Verification: how do I know my system is in this situation?
If
you think that your DB is corrupted you probably have seen something
strange that you understand. If it's caused by disk or filesystem corruption,
you'll probably see error messages in the instance log...(i.e.,
syslogrelated or even mysql-server related). If the corruption is due
to case 2, you'll probably see that there is data missing, or perhaps
application errors complaining about missing relationships, records not
found or failed transactions.
Case B - Data on both master and slave DB is corrupted
It
is possible that the data corruption happens at the database contents level
rather than being due to errors at a lower level (i.e, disk,
filesystem...). This is commonly due to errors or bugs in the
application, which might cause things like inserting incorrect records
into the DB, deleting valuable ones or disconnecting table
relationships. Since these changes are valid from an SQL point of view,
they will be propagated to the slave instances immediately, therefore
both master and slave databases will most likely be corrupted in exactly the same
way.
The way to recover from this situation is to restore the
latest backup taken before such corruption took place. The recovery
mechanism for this case is somehow similar to the situation where there are
no running DB instances with the exception that we have to be more
careful about which backup file to restore from...since restoring from
the latest backup might not be a good solution if the backup was taken
after the corruption already existed.
Required actions: What recipes should I apply to solve the situation?

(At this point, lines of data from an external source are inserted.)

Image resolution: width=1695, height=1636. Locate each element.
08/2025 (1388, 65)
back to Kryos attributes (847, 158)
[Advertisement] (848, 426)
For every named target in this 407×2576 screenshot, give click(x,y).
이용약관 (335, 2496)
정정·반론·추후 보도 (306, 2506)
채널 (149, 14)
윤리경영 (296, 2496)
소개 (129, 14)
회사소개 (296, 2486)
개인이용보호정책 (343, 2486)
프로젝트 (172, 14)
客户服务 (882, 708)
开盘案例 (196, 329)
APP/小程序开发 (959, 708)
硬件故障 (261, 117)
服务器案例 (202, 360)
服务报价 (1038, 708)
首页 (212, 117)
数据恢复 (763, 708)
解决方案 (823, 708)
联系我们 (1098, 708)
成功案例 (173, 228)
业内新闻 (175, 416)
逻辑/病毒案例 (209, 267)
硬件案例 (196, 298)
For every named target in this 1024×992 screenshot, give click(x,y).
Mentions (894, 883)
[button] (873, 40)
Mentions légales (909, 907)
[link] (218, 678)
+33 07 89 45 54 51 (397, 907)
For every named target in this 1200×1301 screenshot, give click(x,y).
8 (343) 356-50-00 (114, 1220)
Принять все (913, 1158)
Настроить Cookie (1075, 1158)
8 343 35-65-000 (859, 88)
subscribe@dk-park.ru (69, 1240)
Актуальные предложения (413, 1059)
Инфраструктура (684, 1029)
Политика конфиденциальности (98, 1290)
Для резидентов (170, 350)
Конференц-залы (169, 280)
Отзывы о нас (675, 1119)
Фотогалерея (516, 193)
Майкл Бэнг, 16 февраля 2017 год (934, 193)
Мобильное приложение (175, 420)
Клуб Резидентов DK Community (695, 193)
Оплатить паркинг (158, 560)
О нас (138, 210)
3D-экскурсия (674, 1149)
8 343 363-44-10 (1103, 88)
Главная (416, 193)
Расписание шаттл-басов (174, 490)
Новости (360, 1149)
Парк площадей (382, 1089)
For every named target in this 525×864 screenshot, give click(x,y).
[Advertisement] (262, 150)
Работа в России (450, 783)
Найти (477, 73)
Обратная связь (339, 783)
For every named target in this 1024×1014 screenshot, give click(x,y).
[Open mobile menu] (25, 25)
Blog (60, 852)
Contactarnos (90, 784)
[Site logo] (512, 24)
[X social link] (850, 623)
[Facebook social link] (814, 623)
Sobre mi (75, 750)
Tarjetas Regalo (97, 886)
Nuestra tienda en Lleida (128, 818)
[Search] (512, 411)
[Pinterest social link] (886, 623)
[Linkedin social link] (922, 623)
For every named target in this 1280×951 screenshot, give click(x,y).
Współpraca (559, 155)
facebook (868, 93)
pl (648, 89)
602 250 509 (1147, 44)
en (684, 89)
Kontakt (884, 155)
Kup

Overall Strategy: Existing database instances should be discarded and a new master-slave cluster should
be started. Basically we're disabling the current MySQL instances and starting from scratch.
- Disable automatic backups from existing databases. See Disable or enable continuous backups.
- Disable
existing databases to prevent additional application errors. Use an SSH console and
login to the instance(s) and execute the "service mysqld stop" action from the command
prompt.
- Launch a new master DB using the Bootstrap MySQL server template. See Launch a new master DB.
- Check out the restored database, and iterate (restoring older backups) until backup is not corrupted. See Restore a previous DB backup.
- If necessary, re-point or restart your application to use the new master (same dns name but different IP).
- Launch a brand new slave DB using the Additional MySQL server template. See Launch a new slave DB.
- Once the instance is operational, initialize the slave DB from master DB.
- Analyze old master/slave databases to determine the root cause of failure and then terminate the instance(s).
NOTE:
To locate the latest non-corrupted backup file, you must choose from
the available binary backup files in your S3 directory. The bucket and path
for these are specified by the BACKUPFILE_PREFIX and BACKUP_S3_BUCKET
input variables in our MySQL templates (viewable by locating either
master or slave MySQL templates, and then clicking on the 'show' link
next to input variables). It's important to know when the corruption occurred in order to ensure that you are restoring the most recent non-corrupted backup.